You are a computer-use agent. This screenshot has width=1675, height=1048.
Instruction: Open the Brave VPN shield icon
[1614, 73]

* * *

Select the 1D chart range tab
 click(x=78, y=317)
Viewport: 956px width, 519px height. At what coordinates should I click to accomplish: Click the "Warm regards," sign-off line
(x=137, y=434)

▶ GOAL
Could you reproduce the entries starting at the line that has "Select the 1D chart range tab" and stopping after the line that has "(x=137, y=434)", replacing "1D chart" with "2D chart" and changing nothing else?

▶ RESPONSE FOR THIS EXERCISE
Select the 2D chart range tab
 click(x=78, y=317)
Viewport: 956px width, 519px height. At what coordinates should I click to accomplish: Click the "Warm regards," sign-off line
(x=137, y=434)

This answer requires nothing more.